[RECORDS FOR THIS EXERCISE Boundary: Start]

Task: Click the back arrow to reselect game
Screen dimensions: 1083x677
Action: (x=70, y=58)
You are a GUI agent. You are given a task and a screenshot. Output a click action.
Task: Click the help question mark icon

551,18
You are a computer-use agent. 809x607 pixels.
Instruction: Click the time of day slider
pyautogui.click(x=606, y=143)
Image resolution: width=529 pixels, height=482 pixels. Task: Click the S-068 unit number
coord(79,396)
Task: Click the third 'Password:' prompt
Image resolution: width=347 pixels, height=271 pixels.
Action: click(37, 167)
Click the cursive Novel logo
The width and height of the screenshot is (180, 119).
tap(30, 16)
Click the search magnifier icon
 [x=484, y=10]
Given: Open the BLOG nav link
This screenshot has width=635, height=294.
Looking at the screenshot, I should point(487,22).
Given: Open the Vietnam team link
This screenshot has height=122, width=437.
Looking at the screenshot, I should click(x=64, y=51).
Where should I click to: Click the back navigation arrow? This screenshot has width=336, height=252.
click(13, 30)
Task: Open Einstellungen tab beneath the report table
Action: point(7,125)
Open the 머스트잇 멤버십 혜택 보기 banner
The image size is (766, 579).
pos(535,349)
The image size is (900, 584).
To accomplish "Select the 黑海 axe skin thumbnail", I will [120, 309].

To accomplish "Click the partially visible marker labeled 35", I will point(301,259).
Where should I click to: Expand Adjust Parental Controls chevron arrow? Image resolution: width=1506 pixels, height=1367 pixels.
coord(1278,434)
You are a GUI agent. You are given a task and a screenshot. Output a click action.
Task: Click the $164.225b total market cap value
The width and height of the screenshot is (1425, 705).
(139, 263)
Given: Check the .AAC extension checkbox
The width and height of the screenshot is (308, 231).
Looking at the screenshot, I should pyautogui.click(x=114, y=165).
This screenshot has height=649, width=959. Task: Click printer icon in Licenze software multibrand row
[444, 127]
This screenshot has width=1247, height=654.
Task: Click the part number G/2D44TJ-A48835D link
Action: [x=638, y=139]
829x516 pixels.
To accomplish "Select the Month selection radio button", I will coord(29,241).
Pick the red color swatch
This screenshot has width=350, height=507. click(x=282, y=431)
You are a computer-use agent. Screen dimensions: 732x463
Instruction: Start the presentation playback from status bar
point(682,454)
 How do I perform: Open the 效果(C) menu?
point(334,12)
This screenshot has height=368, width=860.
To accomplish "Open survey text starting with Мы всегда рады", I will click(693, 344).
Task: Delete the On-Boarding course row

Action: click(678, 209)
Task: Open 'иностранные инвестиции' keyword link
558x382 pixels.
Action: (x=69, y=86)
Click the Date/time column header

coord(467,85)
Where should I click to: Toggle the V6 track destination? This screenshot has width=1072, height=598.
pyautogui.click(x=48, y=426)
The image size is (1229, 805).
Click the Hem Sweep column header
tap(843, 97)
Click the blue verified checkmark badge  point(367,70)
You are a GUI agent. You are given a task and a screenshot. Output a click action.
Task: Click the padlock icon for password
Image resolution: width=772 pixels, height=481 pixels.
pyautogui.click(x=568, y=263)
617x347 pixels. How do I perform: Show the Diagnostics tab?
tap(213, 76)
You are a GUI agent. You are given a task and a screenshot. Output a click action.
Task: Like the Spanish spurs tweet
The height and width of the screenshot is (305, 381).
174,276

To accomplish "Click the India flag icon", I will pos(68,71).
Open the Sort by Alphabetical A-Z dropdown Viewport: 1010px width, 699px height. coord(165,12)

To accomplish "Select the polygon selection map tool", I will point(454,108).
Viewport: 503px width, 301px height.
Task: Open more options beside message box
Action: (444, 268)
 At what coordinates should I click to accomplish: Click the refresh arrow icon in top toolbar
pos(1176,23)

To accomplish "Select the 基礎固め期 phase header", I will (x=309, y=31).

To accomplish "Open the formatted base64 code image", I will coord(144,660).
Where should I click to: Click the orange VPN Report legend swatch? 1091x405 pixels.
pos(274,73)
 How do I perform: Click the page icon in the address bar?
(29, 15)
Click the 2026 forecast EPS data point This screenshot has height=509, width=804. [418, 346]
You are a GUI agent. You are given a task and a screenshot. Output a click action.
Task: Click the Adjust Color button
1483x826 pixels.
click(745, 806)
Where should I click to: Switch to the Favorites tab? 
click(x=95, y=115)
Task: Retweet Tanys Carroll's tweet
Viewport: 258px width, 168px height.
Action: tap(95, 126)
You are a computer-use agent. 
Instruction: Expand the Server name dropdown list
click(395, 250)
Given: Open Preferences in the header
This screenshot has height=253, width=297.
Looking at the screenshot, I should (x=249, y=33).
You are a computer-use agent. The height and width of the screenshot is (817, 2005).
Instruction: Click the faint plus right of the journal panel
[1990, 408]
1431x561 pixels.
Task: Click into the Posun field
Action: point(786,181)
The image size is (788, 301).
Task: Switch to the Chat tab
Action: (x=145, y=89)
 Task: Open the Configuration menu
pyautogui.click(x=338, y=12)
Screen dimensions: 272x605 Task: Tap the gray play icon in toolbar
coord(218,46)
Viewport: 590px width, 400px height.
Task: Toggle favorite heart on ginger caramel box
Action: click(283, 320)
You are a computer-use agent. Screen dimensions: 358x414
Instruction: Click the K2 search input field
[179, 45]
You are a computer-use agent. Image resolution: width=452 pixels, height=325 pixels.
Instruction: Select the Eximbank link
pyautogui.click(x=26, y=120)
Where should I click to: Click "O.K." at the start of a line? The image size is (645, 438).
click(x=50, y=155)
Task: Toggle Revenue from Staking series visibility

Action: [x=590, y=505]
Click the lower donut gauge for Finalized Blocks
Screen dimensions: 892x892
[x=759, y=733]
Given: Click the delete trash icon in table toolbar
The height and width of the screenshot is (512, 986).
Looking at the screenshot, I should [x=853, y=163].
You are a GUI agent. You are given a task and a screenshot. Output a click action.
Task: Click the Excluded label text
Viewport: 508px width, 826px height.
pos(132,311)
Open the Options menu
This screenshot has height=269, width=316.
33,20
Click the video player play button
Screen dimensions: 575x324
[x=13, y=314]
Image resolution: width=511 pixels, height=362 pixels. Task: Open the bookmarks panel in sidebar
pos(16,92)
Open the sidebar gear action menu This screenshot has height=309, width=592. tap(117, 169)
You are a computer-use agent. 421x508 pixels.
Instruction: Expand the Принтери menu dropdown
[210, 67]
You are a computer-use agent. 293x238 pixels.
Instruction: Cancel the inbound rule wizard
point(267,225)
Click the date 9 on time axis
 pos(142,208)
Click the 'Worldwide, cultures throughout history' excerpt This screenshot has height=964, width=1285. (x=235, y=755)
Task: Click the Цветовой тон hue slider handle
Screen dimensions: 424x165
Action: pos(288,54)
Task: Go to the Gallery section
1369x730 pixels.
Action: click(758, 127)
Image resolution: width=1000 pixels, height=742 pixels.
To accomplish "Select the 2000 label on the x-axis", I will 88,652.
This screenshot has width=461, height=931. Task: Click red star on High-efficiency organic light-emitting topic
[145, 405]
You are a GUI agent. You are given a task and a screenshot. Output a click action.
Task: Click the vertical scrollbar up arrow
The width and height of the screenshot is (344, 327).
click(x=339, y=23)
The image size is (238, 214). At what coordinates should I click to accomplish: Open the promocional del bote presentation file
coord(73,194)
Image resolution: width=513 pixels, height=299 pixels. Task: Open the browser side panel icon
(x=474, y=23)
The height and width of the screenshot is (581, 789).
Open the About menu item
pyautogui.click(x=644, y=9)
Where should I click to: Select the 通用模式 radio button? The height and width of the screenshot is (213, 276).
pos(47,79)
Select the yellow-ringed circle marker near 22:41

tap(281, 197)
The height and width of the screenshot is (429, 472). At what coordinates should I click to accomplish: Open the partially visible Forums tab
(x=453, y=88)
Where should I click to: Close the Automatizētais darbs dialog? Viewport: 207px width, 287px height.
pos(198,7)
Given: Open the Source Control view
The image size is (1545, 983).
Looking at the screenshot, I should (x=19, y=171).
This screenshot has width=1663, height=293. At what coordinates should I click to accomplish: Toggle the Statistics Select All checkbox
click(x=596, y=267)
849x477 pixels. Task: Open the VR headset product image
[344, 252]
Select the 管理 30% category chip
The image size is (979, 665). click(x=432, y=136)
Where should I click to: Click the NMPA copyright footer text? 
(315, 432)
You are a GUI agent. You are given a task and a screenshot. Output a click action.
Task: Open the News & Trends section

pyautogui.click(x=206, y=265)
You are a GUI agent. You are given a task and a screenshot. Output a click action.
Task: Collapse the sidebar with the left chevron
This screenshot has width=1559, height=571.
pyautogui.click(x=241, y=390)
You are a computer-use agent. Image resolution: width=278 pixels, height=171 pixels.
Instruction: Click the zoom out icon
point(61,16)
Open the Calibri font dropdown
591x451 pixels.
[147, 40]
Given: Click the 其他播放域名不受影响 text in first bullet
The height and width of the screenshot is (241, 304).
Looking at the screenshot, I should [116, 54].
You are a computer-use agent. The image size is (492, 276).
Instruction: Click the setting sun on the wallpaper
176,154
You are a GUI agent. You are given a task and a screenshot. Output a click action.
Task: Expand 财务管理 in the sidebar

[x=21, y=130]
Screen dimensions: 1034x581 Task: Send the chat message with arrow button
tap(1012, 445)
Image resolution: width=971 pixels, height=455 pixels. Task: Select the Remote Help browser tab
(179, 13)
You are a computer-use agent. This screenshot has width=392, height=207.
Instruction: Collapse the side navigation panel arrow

[RECORDS FOR THIS EXERCISE Boundary: End]

• **EXERCISE REQUIREMENTS**
What are the lines above, starting at the one with "Task: Retweet Tanys Carroll's tweet" and ending at the one with "You are a computer-use agent. The height"? Give them again exactly, and only them.

• **RESULT BELOW**
Task: Retweet Tanys Carroll's tweet
Viewport: 258px width, 168px height.
Action: tap(95, 126)
You are a computer-use agent. 
Instruction: Expand the Server name dropdown list
click(395, 250)
Given: Open Preferences in the header
This screenshot has height=253, width=297.
Looking at the screenshot, I should (x=249, y=33).
You are a computer-use agent. The height and width of the screenshot is (817, 2005).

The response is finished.